Le Centre Pompidou présente l’œuvre peinte de l’inventeur des ready-made et de l’art conceptuel. Un contre-pied qui donne des clés pour comprendre l’artiste

Marcel Duchamp est surtout connu, en Europe, pour avoir, avec ses fameux readymades – objets déjà faits, choisis par l’artiste, et présentés comme œuvres –, remis en cause la peinture et la nature même de l’art. 1910-1923 : treize années, pourtant, au cours desquelles Duchamp investit le langage pictural, se dit peintre, expose dans les salons publics, tout en élaborant Le Grand Verre appelé aussi La Mariée mise à nu par ses célibataires, même.

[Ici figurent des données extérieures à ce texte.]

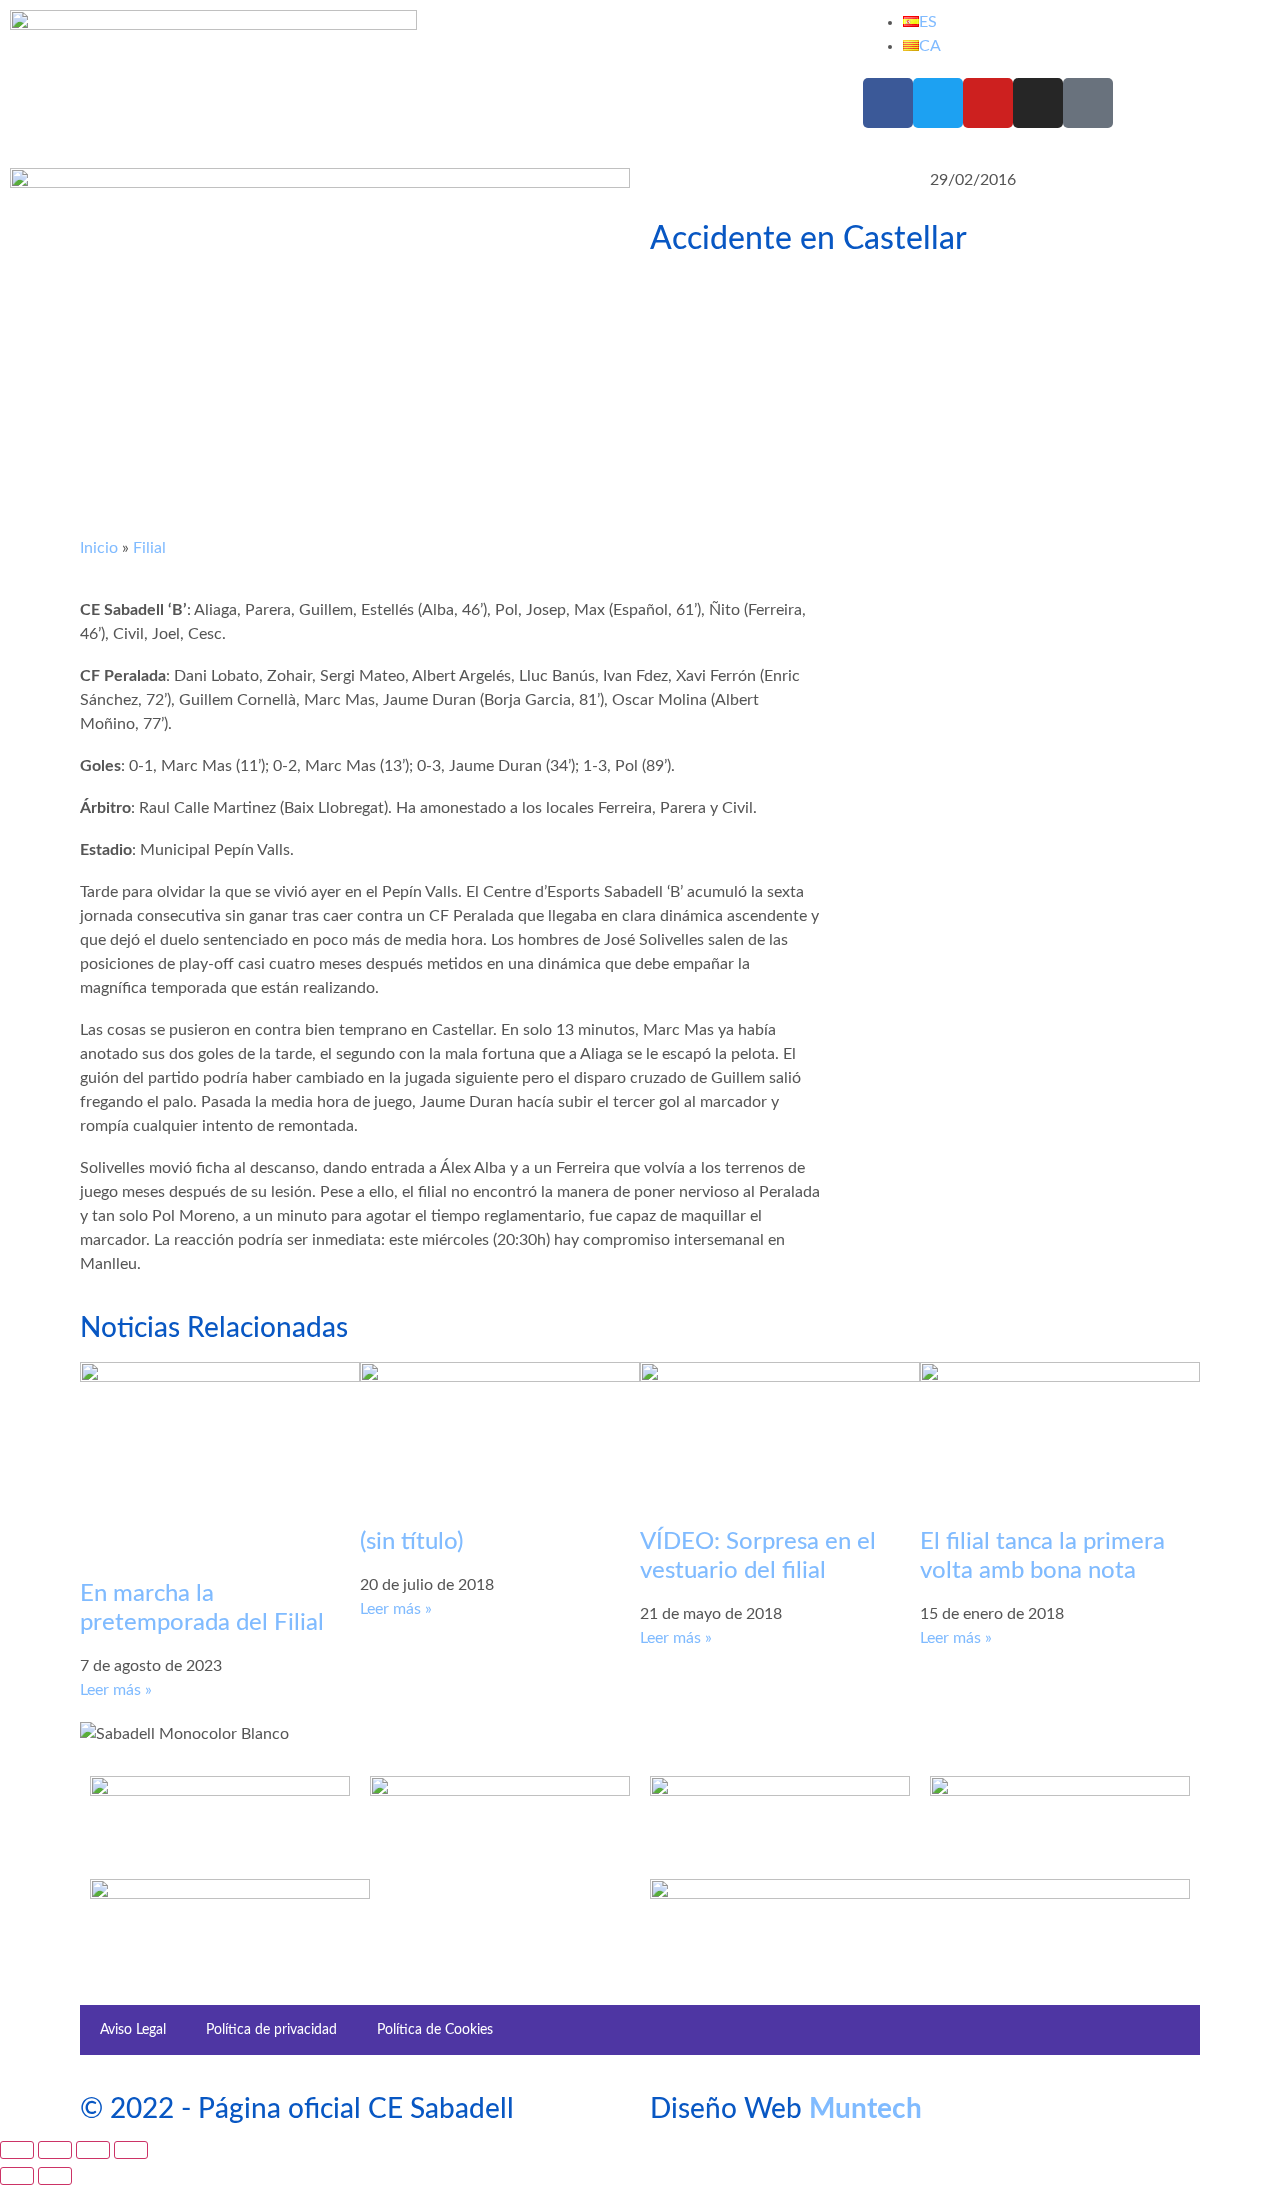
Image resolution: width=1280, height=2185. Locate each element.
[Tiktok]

À travers une centaine de dessins et peintures conservés pour la plupart au Philadelphia Museum of Art, auxquels s’ajoutent ses Notes autographes conservées au Centre Pompidou, l’exposition dévoile les recherches picturales de Duchamp, sa période fauve, ses emprunts symbolistes, ses explorations cubistes, mais aussi le non-sens et l’humour qui caractérisent son œuvre. Les sources livresques, picturales, scientifiques et techniques auxquelles il a puisé durant ces années cruciales – ouvrages rares de la Bibliothèque Sainte-Geneviève où il a travaillé avant son départ pour les États-Unis, objets techniques du Conservatoire national des arts et métiers, objets mathématiques de l’Institut Poincaré…– sont aussi présentées, témoignant de son intérêt pour la littérature et les mots comme pour les sciences optiques, physiques et mécaniques.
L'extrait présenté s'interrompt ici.